My French background means that I prefer crepes to pancakes. It might be for the same reason that I enjoy more the taste of a thin crust pizza. But if you are the pancake type, my tips will work as well. You can revisit my traditional crepe recipe as a start.
First, you need a proper crepe pan. The electrical crepe maker takes too much space and the non-stick crepe pan do not work as well. I believe that nothing beats a blue steel crepe pan or if you can handle the weight and additional cost, an enameled cast-iron crepe pan.
Based on my experience, a pan with low edges works the best. I pour a soup ladle of crepe batter to get the right quantity each time. A few rotations while holding the pan in the air is enough to cover all the pan up to the edges. You know when the crepe is ready to be turned when the edges have rolled up.

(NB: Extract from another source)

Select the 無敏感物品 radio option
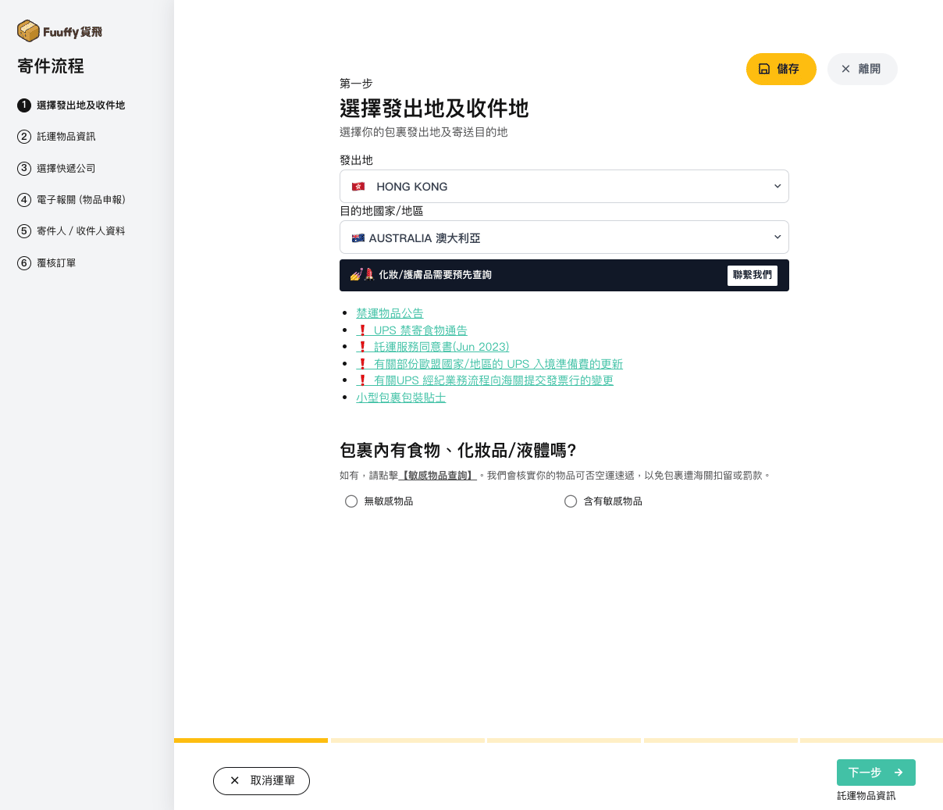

Crepes are easy to reheat on the oven. If you plan to serve them at a party, cook them ahead of time. You can keep them inside your freezer but make sure to separate each cooled down crepe with a parchment paper. I recommend letting them rest on a cooking rack before stacking them.
Pancake Warmer and Serving Dish
What put the pancake warmer from Williams-Sonoma on top of my wish list is the ventilated lid that releases steam. The worst thing you want is a soggy crepe. A pancake warmer is handy when you host a brunch or if you have a family. You first heat the base and lid of the stoneware pancake warmer in the oven. Then, you stack the fresh pancakes or crepes inside. I am tempted to buy one. Have you try it?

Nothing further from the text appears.